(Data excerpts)
-*-*-
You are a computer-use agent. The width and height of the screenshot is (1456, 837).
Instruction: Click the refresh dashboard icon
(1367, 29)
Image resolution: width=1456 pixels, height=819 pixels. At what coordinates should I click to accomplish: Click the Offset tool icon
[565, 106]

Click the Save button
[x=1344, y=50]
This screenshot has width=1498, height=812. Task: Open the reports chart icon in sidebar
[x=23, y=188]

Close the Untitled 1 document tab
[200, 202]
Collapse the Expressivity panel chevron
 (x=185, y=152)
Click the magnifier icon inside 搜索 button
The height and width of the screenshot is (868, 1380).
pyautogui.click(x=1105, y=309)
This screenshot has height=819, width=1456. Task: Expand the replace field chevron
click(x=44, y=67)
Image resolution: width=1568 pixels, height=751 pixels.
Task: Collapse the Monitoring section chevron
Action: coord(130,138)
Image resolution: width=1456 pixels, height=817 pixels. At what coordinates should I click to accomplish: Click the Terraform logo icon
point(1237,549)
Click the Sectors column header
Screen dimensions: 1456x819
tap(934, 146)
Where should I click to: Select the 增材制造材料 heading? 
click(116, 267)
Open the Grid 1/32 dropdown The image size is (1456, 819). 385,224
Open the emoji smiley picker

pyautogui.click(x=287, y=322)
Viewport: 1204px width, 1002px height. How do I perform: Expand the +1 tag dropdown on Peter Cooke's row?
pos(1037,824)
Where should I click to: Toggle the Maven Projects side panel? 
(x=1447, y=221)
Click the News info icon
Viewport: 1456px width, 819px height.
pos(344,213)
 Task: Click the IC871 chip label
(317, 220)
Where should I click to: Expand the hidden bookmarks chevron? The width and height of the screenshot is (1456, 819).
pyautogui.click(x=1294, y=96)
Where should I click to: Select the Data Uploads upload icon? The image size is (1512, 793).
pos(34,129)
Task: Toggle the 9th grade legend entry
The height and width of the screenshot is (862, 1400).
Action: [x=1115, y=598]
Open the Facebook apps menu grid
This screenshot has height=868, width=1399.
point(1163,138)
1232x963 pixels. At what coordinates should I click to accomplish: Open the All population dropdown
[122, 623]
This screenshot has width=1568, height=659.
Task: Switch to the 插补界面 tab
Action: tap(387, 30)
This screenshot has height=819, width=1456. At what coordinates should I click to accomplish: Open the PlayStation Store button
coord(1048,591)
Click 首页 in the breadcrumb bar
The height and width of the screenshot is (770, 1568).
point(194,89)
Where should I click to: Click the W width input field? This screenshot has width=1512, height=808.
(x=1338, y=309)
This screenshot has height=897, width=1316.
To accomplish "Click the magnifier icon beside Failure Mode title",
-*-*-
*TASK PROMPT*. Which lines run from the one containing "The height and width of the screenshot is (770, 1568)." to the end of the data? Output them exactly, with nothing added.

*SOLUTION TO THIS TASK*.
The height and width of the screenshot is (770, 1568).
point(194,89)
Where should I click to: Click the W width input field? This screenshot has width=1512, height=808.
(x=1338, y=309)
This screenshot has height=897, width=1316.
To accomplish "Click the magnifier icon beside Failure Mode title",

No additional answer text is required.